Только сейчас он понял, как он устал. Это было даже не то слово — устал. Он просто выдохся. Руки и ноги у него налились и одеревенели, мускулы лица сводила судорога. Он отдал этому проклятому процессу все свои силы, все без остатка, и теперь чувствовал себя так, словно его провели, обманули, и вместо подъема, который он всегда в таких случаях испытывал, он не ощущал ровным счетом ничего, кроме мучительной усталости и пересохшего горла.
Он сидит. Ему бы радоваться — ведь это идут сейчас те самые минуты, которых он ждал всю жизнь. Еще сегодня по всей Франции разнесется весть об окончании процесса и о той роли, которую сыграл в этом процессе он, Фукье-Тенвиль.
Но он не радуется. В эти самые для него великие минуты наивысшего торжества, его победы и славы, он сидит, устало и равнодушно глядя в пустой и враждебный зал, по которому бесшумно движется человек в серой, до ушей натянутой накидке.
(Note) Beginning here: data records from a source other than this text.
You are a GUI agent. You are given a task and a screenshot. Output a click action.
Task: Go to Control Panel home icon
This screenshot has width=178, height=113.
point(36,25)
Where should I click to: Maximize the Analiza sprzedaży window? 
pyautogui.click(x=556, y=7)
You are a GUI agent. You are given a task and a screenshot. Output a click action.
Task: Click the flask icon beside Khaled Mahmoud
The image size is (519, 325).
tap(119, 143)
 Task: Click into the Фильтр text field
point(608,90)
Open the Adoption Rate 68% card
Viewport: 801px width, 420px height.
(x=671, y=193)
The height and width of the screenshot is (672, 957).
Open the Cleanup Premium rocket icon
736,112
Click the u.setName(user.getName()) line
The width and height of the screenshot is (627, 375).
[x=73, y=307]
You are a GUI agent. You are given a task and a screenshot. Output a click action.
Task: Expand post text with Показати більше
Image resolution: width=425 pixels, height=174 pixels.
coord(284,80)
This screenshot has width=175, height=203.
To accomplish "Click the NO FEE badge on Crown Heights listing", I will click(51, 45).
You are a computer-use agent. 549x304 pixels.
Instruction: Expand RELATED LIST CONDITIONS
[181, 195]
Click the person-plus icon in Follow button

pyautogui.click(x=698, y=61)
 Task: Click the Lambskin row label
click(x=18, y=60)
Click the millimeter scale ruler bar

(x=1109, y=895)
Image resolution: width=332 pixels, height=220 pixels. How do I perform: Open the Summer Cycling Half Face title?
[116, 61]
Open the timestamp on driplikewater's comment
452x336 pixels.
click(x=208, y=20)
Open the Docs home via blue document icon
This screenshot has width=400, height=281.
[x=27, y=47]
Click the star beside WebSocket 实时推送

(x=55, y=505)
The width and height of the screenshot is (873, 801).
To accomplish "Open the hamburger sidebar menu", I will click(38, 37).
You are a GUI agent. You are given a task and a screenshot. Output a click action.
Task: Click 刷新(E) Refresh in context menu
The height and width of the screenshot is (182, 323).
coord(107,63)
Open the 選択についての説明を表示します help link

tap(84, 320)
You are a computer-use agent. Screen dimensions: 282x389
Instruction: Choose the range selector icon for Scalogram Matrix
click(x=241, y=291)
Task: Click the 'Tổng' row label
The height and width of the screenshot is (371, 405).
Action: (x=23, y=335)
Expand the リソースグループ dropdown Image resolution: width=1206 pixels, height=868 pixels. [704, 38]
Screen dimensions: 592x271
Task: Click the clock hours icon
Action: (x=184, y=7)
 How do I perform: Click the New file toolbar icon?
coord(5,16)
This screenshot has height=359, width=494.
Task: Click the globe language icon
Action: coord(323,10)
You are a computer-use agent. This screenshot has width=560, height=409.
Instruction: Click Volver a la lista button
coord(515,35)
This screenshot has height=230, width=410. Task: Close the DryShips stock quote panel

Он узнал этого человека, но понял, что человек предпочитает быть неузнанным, и согласился не узнавать его. Человек неспешно и словно даже не производя никаких усилий передвигался по залу, время от времени поднимая с пола то один, то другой листок. Человек двигался, не глядя по сторонам и в то же время явно что-то выискивая, и в ту минуту, когда он проходил мимо Фукье-Тенвиля, тот произнес: «Это здесь». Человек, ничуть не удивившись, кивнул и протянул руку, и в эту руку, обтянутую серой нитяной перчаткой, Фукье-Тенвиль вложил скомканный лист бумаги. Тут же реальность исчезла, ибо так было надо, — время вернулось вспять, появились переполненные трибуны, зал ожил, но все заслонено было искривленным лицом Камилла Демулена. Длинными тонкими пальцами он комкал лист с начатой, но ставшей уже бесполезной речью и бросил этот комок прямо в лицо государственного обвинителя. Человек в сером бережно и даже с лаской разгладил листок и показал, и Фукье-Тенвиль закивал, с усилием наклоняя голову, — узким стремительным почерком Камилла там были написаны две строки латинского текста. «Я возьму это», — сказал серый человек, и опять Фукье-Тенвиль понял, для кого, и сказал: «Да, конечно». Про себя же он подумал: «Тому, кому этот листок предназначался, вряд ли будет приятно». На что серый, плавно уплывая к двери, бросил, не оборачиваясь: «Ну, уж это точно — вряд ли».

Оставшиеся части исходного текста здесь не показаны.